Authentication
Why Authentication Needed an Ontology Class
v3.5 kernels had no concept of user identity. Every NATS message was anonymous. The web shell (when it arrived) had no way to distinguish users or restrict actions. This created a fundamental gap: the access: auth field on actions had no enforcement mechanism.
The v3.6 answer is not to bolt on auth as middleware. It is to make authentication a first-class ontological concept -- declared in the same ontology.yaml that declares kernel types, actions, and edges. If auth is not in the ontology, it does not exist in the cluster.
Three Authentication Levels
CKP supports three authentication levels over NATS: anonymous (anon), authenticated (auth), and owner (owner). A single authentication model works identically for browsers (WSS) and server-side kernels (TCP), eliminating the class of bugs where "it works in dev but not in production" because the auth path differs.
| Access Level | NATS Mechanism | CKP Mapping | Typical Use |
|---|---|---|---|
anon | No auth required on NATS connection | grants.identity: anon actions | Status checks, public queries, read-only browsing |
auth | JWT token in NATS connection credentials or message headers | grants.identity: auth actions | Data input, tool invocation, session participation |
owner | JWT with kernel-owner claim | grants.identity: owner actions | Configuration, teardown, grant management |
The three-level model maps directly to the grants block in conceptkernel.yaml, creating a single source of truth for access control. See Namespace Security -- Grants Block for the full grants schema.
Topic ACL Rules per Auth Level
Access level determines which NATS topics a client can publish to and subscribe to. These ACLs are enforced by the NATS server configuration, not by kernel code.
| Level | Can Publish To | Can Subscribe To |
|---|---|---|
anon | input.{Kernel} | result.{Kernel}, event.{Kernel} |
auth | input.{Kernel}, admin.{Kernel} | result.{Kernel}, event.{Kernel}, metrics.{Kernel}, stream.{Kernel} |
owner | All kernel topics | All kernel topics |
Why Anon Can Publish to Input
Anonymous users must be able to invoke actions that the kernel has explicitly granted to anon (e.g., status). The grants block controls which actions are permitted, not the transport layer. Allowing anon to publish to input while restricting the action set via grants provides the right separation of concerns.

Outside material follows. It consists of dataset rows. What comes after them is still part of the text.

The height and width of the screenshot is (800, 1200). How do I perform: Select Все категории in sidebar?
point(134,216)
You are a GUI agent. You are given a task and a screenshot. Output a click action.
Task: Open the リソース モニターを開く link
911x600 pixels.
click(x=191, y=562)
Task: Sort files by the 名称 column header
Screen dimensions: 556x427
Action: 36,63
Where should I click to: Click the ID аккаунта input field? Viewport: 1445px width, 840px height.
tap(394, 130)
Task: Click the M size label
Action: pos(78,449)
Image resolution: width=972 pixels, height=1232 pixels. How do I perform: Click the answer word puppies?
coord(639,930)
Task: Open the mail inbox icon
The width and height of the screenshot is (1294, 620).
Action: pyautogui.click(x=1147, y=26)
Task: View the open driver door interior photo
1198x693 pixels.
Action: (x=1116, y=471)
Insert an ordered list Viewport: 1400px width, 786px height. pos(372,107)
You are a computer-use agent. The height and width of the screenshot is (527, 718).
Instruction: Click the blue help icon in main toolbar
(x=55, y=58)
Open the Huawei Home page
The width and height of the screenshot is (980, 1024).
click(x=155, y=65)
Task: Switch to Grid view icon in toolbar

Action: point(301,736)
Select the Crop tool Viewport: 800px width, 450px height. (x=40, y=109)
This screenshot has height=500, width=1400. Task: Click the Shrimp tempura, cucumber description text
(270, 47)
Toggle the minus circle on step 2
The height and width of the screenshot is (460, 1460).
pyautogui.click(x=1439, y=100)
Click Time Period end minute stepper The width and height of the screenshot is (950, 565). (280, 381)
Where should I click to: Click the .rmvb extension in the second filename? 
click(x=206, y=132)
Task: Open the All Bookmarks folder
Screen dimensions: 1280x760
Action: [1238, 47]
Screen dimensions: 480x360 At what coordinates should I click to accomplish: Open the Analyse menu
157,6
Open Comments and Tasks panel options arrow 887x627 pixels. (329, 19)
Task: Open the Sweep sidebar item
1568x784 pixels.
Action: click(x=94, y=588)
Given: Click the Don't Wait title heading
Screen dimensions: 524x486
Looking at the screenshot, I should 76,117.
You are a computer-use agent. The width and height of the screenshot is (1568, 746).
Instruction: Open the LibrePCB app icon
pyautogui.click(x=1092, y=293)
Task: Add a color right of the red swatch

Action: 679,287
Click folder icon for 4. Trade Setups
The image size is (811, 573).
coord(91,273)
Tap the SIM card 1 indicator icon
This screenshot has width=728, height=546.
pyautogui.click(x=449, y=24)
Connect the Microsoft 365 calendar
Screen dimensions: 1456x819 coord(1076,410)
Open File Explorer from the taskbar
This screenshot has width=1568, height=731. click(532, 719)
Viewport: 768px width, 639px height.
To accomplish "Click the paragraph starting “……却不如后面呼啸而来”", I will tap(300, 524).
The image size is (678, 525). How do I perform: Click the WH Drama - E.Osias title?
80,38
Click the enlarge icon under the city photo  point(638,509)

Kernel Type Authentication Requirements
| Kernel Type | Connection Auth | Message Auth | Notes |
|---|---|---|---|
node:hot | SPIFFE JWT-SVID | SPIFFE JWT-SVID | Always connected, always authenticated |
node:cold | SPIFFE JWT-SVID | SPIFFE JWT-SVID | Authenticated on startup, connection held for session |
agent | SPIFFE JWT-SVID | SPIFFE JWT-SVID | Long-lived connection with streaming |
inline | WSS (anon or Keycloak) | Keycloak JWT in headers | Browser client, per-message auth |
static | None | None | No NATS connection |
SPIFFE JWT-SVID Integration
Server-side kernel-to-kernel communication uses SPIFFE JWT-SVIDs as NATS connection credentials. Every Concept Kernel is a SPIFFE workload with a stable identity assigned at mint time.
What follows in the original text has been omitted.